EFR will build new garage for some of its fire trucks
November 14, 2012
By Caleb Heeringa
Sammamish representatives signed off on a plan to spend more than $268,000 on adding a new out-building behind Eastside Fire & Rescue’s headquarters Nov. 8, but say it should not be seen as a commitment to the city staying with EF&R past 2014.
“I wouldn’t read into it too much,” Mayor Tom Odell said in an interview after the vote.
The new 50-feet by 100-feet garage, plus a 48-feet by 20-feet covered parking area would serve as a roof over the head of fire trucks, aid units and other vehicles that now sit uncovered behind headquarters, exposed to Pacific Northwest rain, wind and snow.
The new building will also allow the agency to free up space in its shop facility that is currently used to house apparatus.
“This is not a Cadillac or Rolls Royce addition,” Issaquah representative Mark Mullet said. “This is bare bones … This is the cheapest building we could build.”
Sammamish’s approval of the new building is a bit of a change from last year, when its representatives fought similar upgrades to the headquarters building because of the uncertainty facing the agency when its current interlocal agreement expires in 2014.
City leaders, perturbed by the agency’s reliance on an assessed value-based funding system they say is unfair, have begun looking at other options for fire service.
The city has delayed action until July of next year as the agency’s partners – Sammamish, Issaquah, North Bend and King County Fire Districts 10 and 38 – hold weekly meetings vetting other options for funding and running the agency.
But Odell and Councilman Ramiro Valderrama, Sammamish’s other EFR representative, said they weren’t concerned about investing Sammamish taxpayers’ money into a property owned by District 10.
The plan for the building includes a 30-year depreciation schedule that allows a partner to be reimbursed for most of their portion of the building – $77,500 in Sammamish’s case – if they leave the agency.
“There’s a way out at a minimal cost to citizens if we end up leaving,” Valderrama said.
Valderrama also wanted reassurances from Chief Lee Soptich and other board members that this investment in the current headquarters meant the agency wouldn’t be looking at building a new headquarters building in the near future.
EFR officials have in the past complained that the current headquarters, constructed in 1981 as a fire station and not administrative office building, is cramped, with multiple employees sharing offices best suited for one.
Soptich said a new headquarters would be a multi-million dollar project that has been a non-starter in recent years.
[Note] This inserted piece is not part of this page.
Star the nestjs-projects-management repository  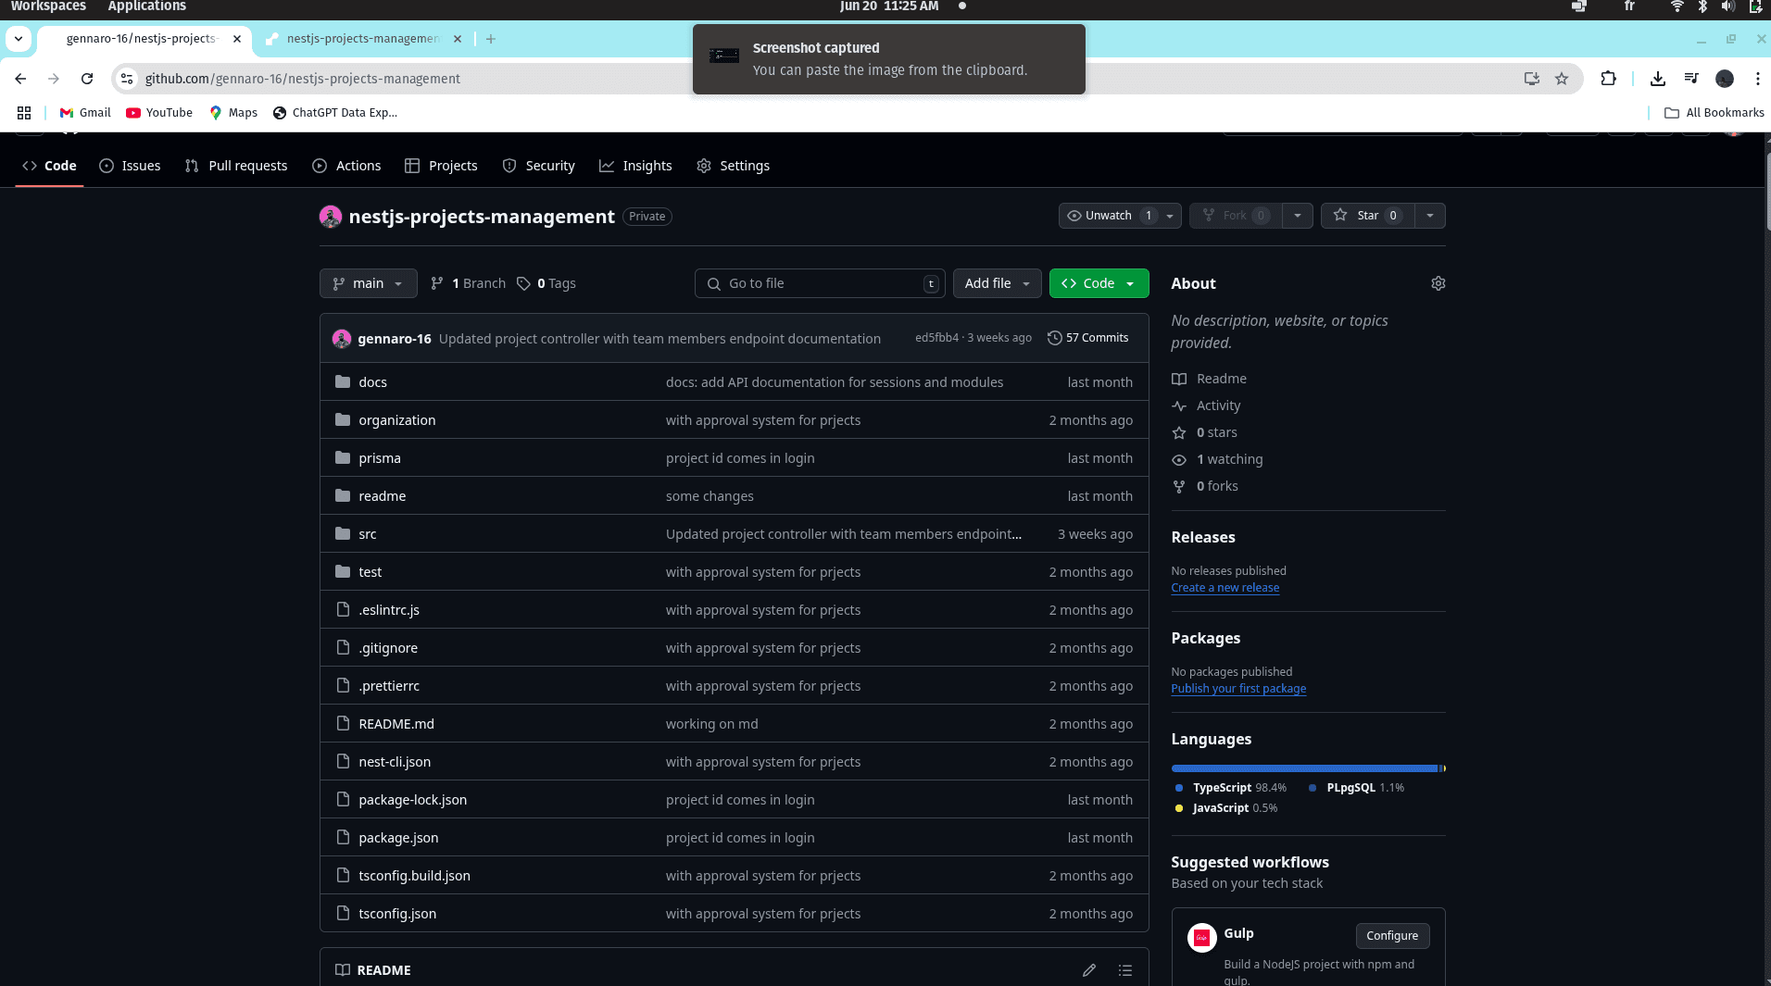coord(1367,216)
Board chairman and District 38 representative Ron Pedee said the agency likely wouldn’t be looking at a project of that magnitude as long as it continues under its current model, in which an interlocal agreement between each partner must be reaffirmed every seven years.
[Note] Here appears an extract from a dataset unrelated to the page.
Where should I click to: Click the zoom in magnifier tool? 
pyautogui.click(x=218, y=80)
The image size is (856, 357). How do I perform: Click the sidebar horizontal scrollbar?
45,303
“If we ever ‘get married’ for real … it may be something we look at at that point,” Pedee said.
EFR approves budget
Eastside Fire & Rescue board members unanimously signed off on the agency’s 2013 revenue and expense budgets at their Nov. 8 meeting.
The $22.2 million budget calls for a 3.1 percent spending increase from 2012 due to increases in wages and benefits and modest rises in money for volunteer training and new sets of protective clothing for firefighters. The budget is nearly identical to that presented at an October meeting, with a small rise in the expected ending fund balance due to some facets of the 2012 budget costing less than expected.
The board is scheduled to approve its 2013 budget officially at its Dec. 13 meeting.